On Friday, August 16, returned with his first official single “Te Esperaré,” released under his own label, Flow Music. The song, produced by Oneil, shows a new side of the singer, as he’s left behind explicit lyrics and added even more emotion.
“I recorded the song four years ago,” Arcangel says. “All this time it has been among my favorites for me to release. I just was being very selective with the material I gave my old label.”
Arcángel chatted with Billboard about his career transitions, future plans and why leaving Pina Records was the right move.
You’re back with “Te Esperaré” which is different for your style. Why did you decide to make such a change with your sound?
God’s time is perfect, but sometimes it is also my business. I have a bad habit of recording and saving the songs for a long time. The original song was born in 2015. In order to make [this release] happen, we changed its speed — originally the song was very slow. It is a romantic song, as you could notice.
How does releasing music now feel different than when you were putting music out four years ago?
This question is simple, but very complex at the same time, because it has many aspects involved. I would tell you that I am very jealous with my music, meaning that I am selective with the material that I gave to my old label. [There’s] nobody better than me to appreciate my own art, and to work my art as it deserves to be worked to take it to the next level. Thanks to the bad habit I have of storing the items, I was waiting for this moment in which I could have a hundred percent control of my career and I could give the time that my art deserves.
Why did you decide to part ways with Pina Records?
I literally returned to what Arcangel has been all the time. I joined Pina Records in 2013, and I feel comfortable returning to my own label [now]. I do not know if it was that I trusted a lot and decided to pass the ball, for me to have less pressure, but it didn’t work out. I feel very comfortable having more control over my own destiny and my own art. All these platforms that exist today help in so many different ways so the artist can monetize his talent and his art, which is much easier today — the business is much broader, more extensive.
Before this song, you were collaborating with several newer acts. What do you think about the new generation?
I’ve supported many artists. This genre, reggaeton, urban music, as you want to call it, is one of the genres that has more life and that it will have because every year a new voice comes out that promises to continue extending the life of this music. That is why it is very important to continue supporting new talent because if they extend the life of our genre, we’re still in the game.
Do you have a favorite female urban singer right now?

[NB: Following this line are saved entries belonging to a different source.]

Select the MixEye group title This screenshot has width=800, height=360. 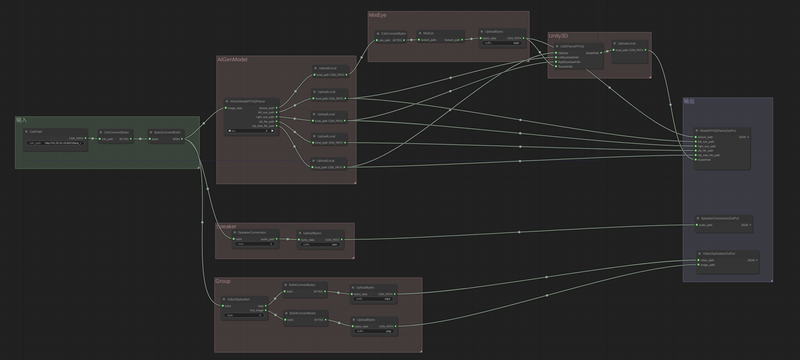click(378, 15)
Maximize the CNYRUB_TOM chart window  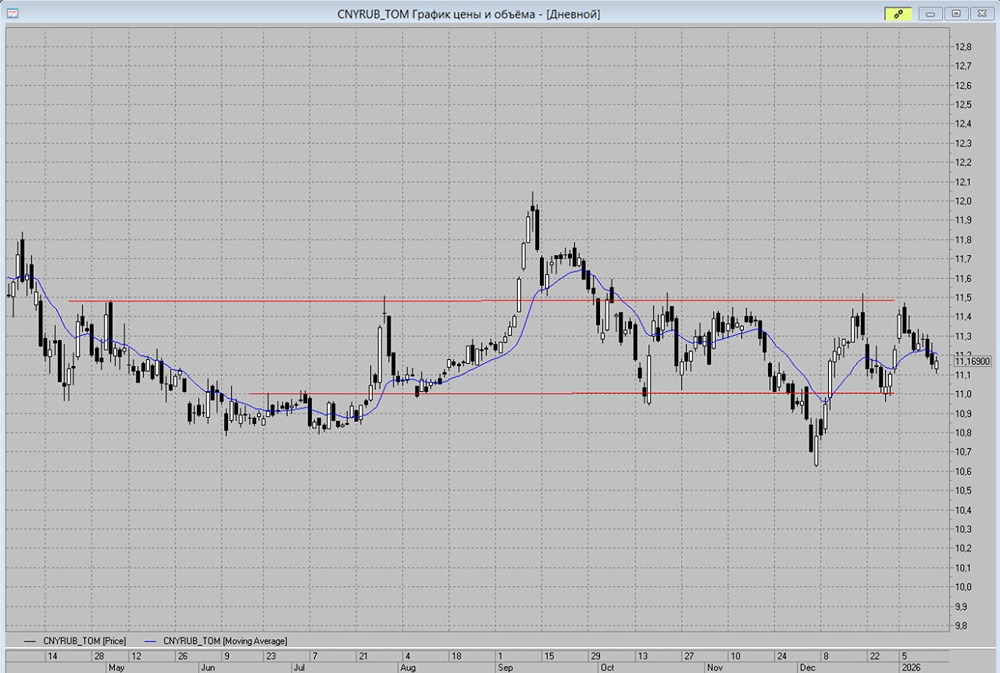tap(956, 14)
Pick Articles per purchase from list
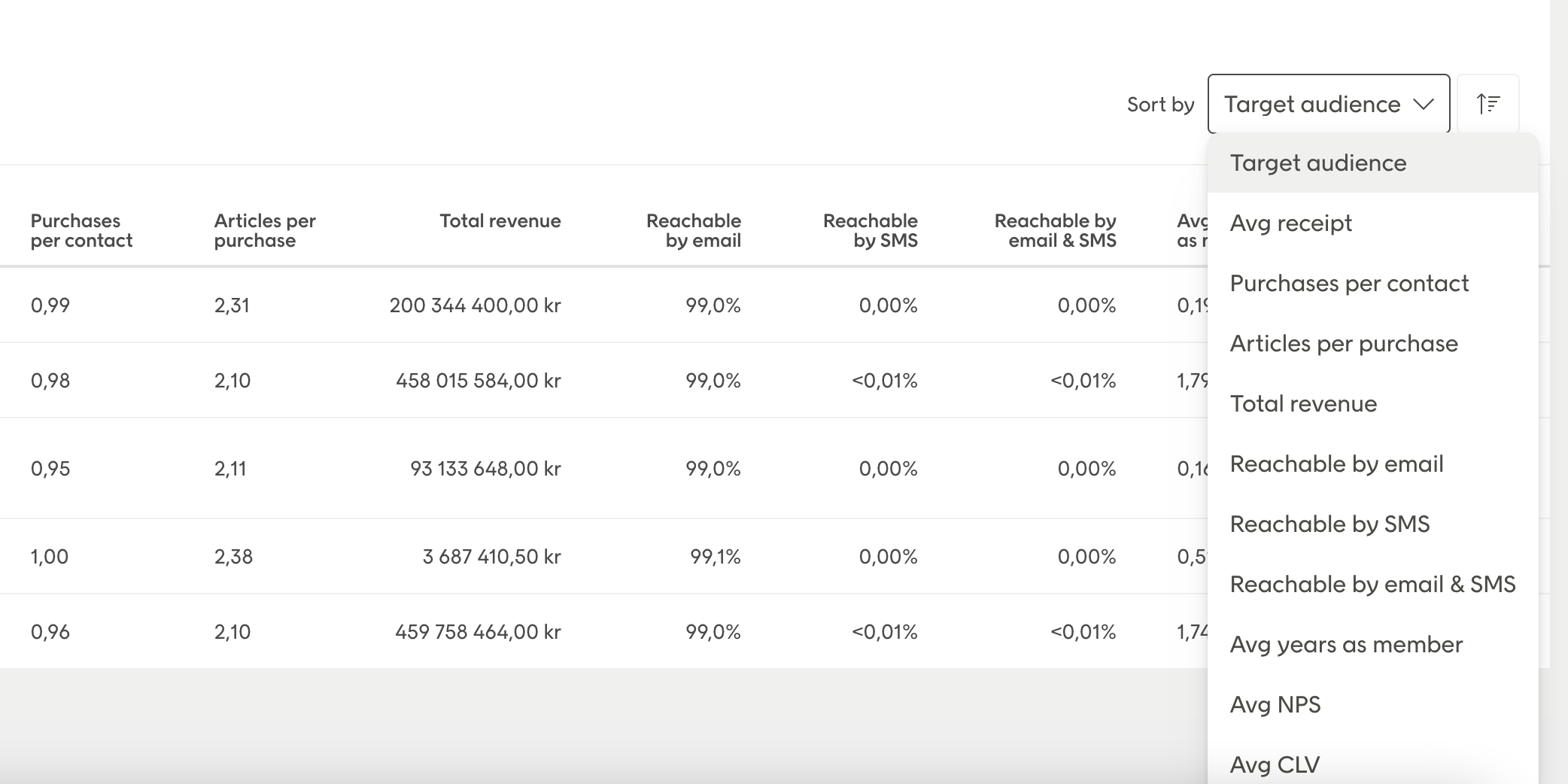Screen dimensions: 1568x784 click(x=1343, y=344)
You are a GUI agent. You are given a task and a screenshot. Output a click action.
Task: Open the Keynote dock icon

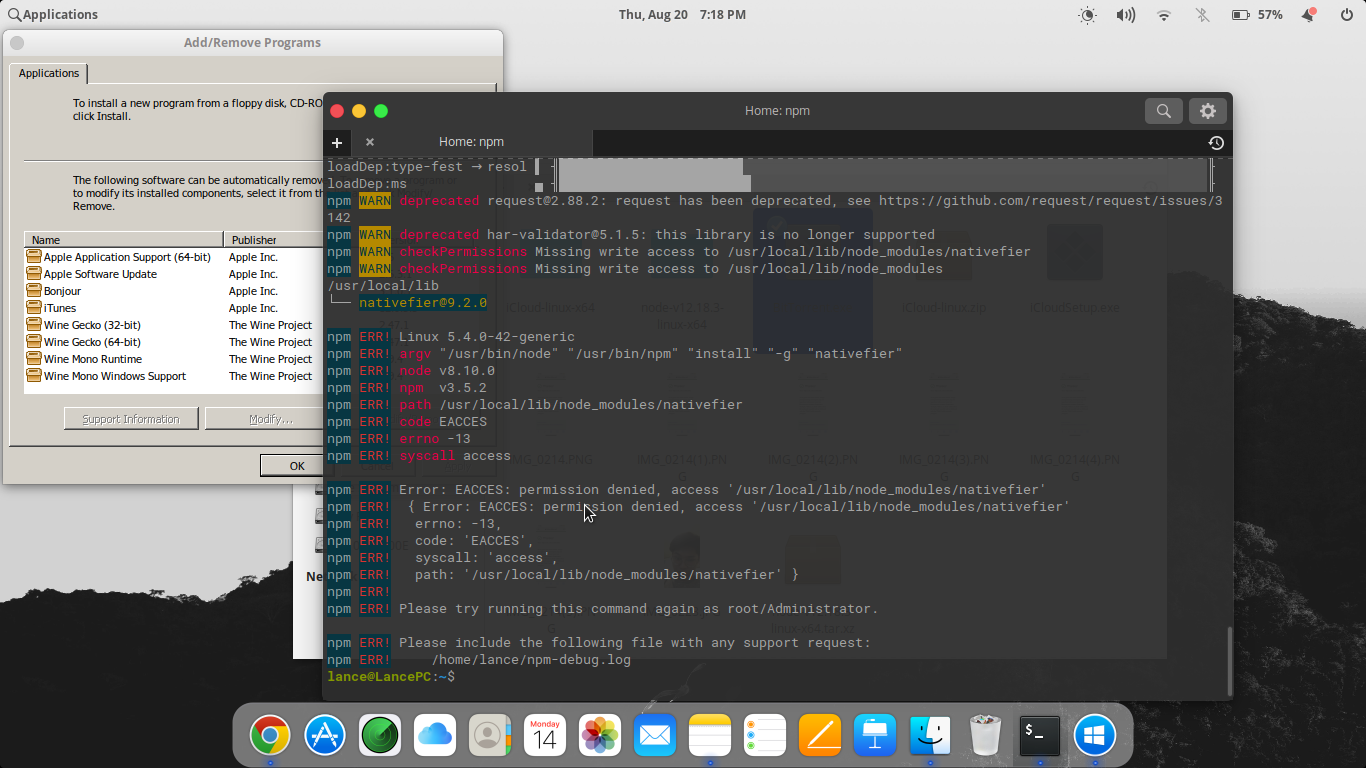pyautogui.click(x=875, y=736)
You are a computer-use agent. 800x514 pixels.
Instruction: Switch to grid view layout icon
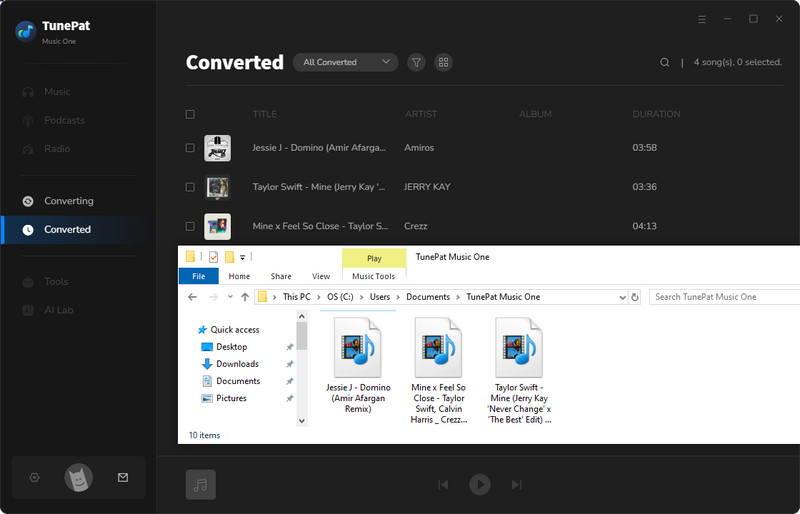click(443, 62)
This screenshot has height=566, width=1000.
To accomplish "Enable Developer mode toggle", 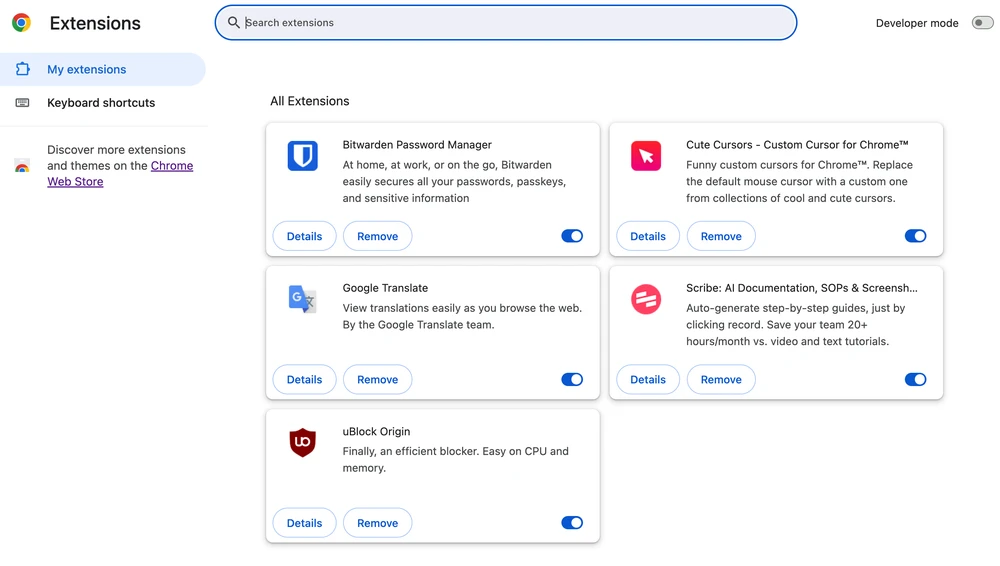I will pos(982,23).
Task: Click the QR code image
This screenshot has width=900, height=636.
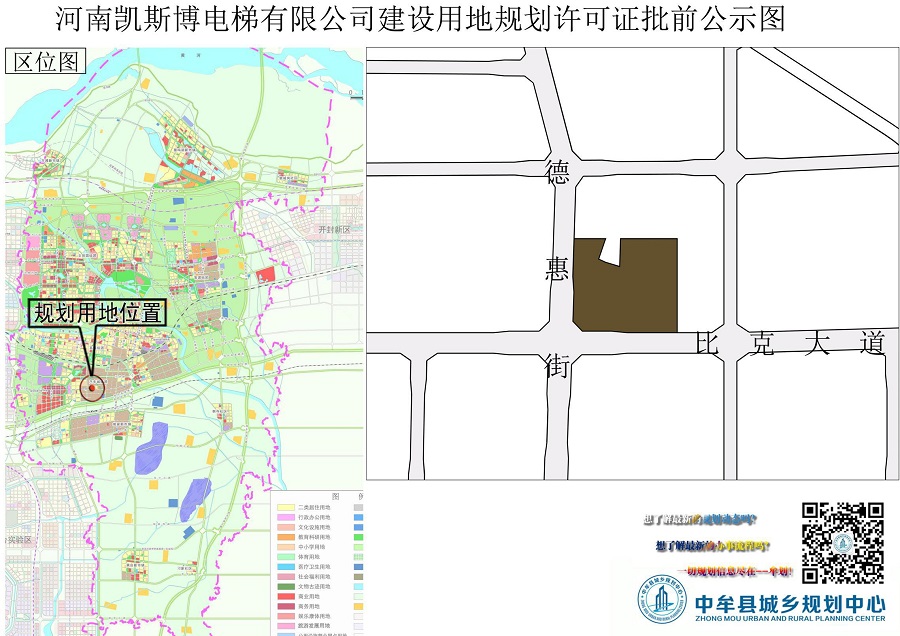Action: [x=842, y=542]
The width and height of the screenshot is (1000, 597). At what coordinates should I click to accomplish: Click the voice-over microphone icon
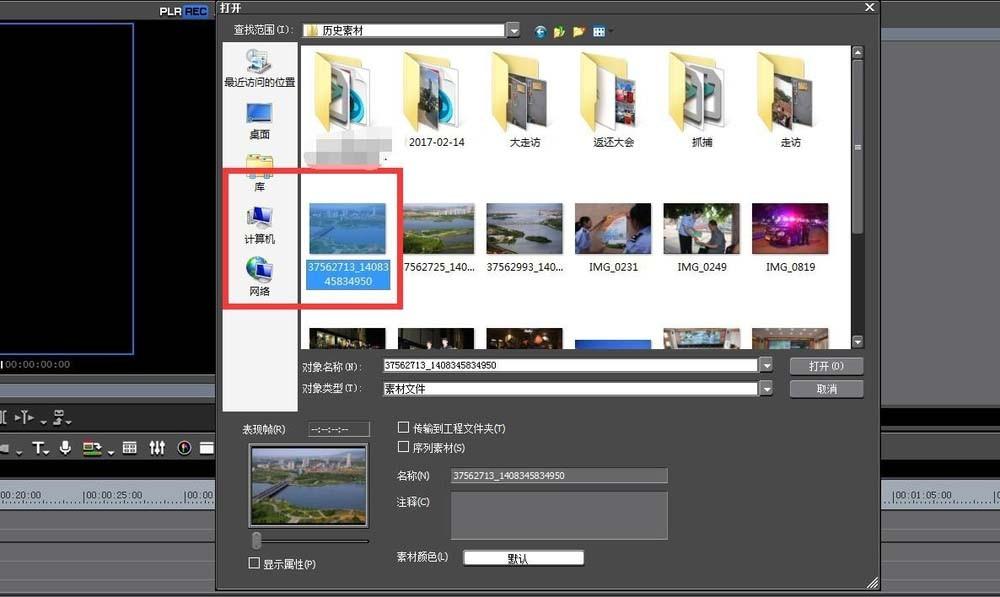[65, 448]
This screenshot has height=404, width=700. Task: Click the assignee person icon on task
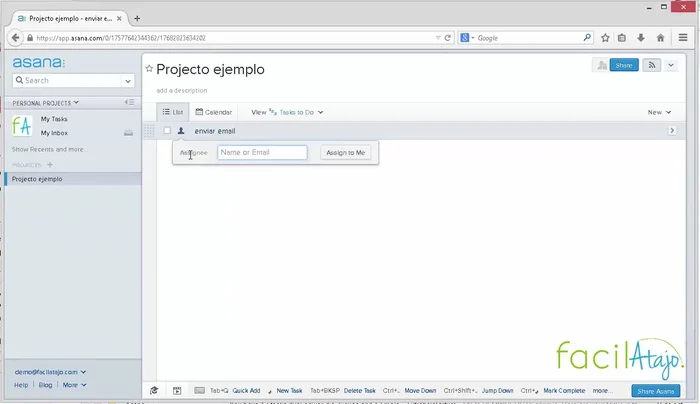(x=181, y=131)
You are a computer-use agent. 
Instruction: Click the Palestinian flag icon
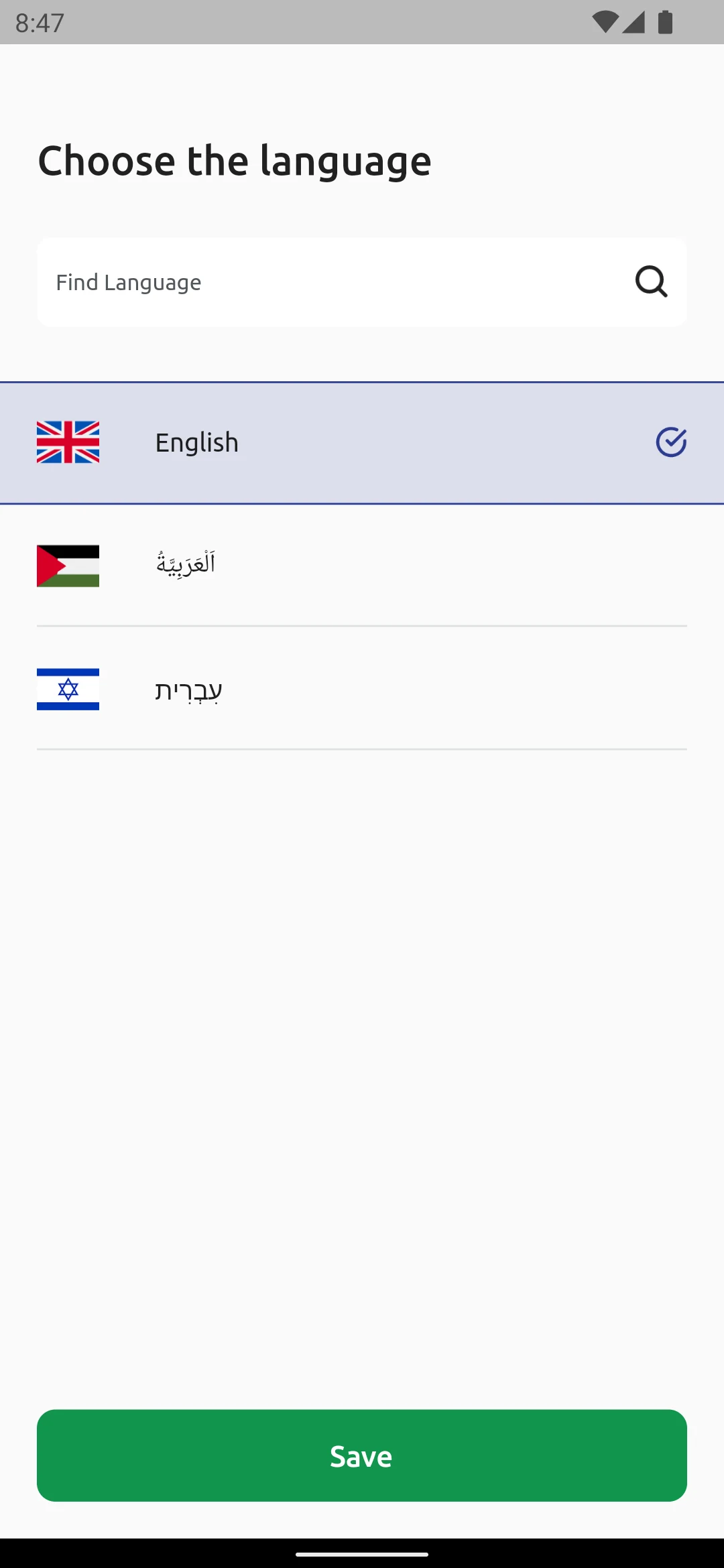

Difficult question. I had the opportunity — and in fact, nobody knows this — I spent two weeks in an extensive musical camp with Farina. Farina’s talent is out of this world. I never saw her take a notebook, I never saw her take a pencil, a pen. I have seven songs with Farina. We have an EP together. I have never done a collaboration album with any other artist and it came out of me to make a record with this woman.
Now that you’ve released “Te Esperaré,” are you planning to release a full album?
I have changed my name so much for my next album that I don’t know how to call it anymore. But, so far, I’m going to release another single, and maybe a month or a month and a half later the album. I would like to at least heat up the engines, as we say, with two or three singles, and then include them in what would be my album, which would be my fifth studio album.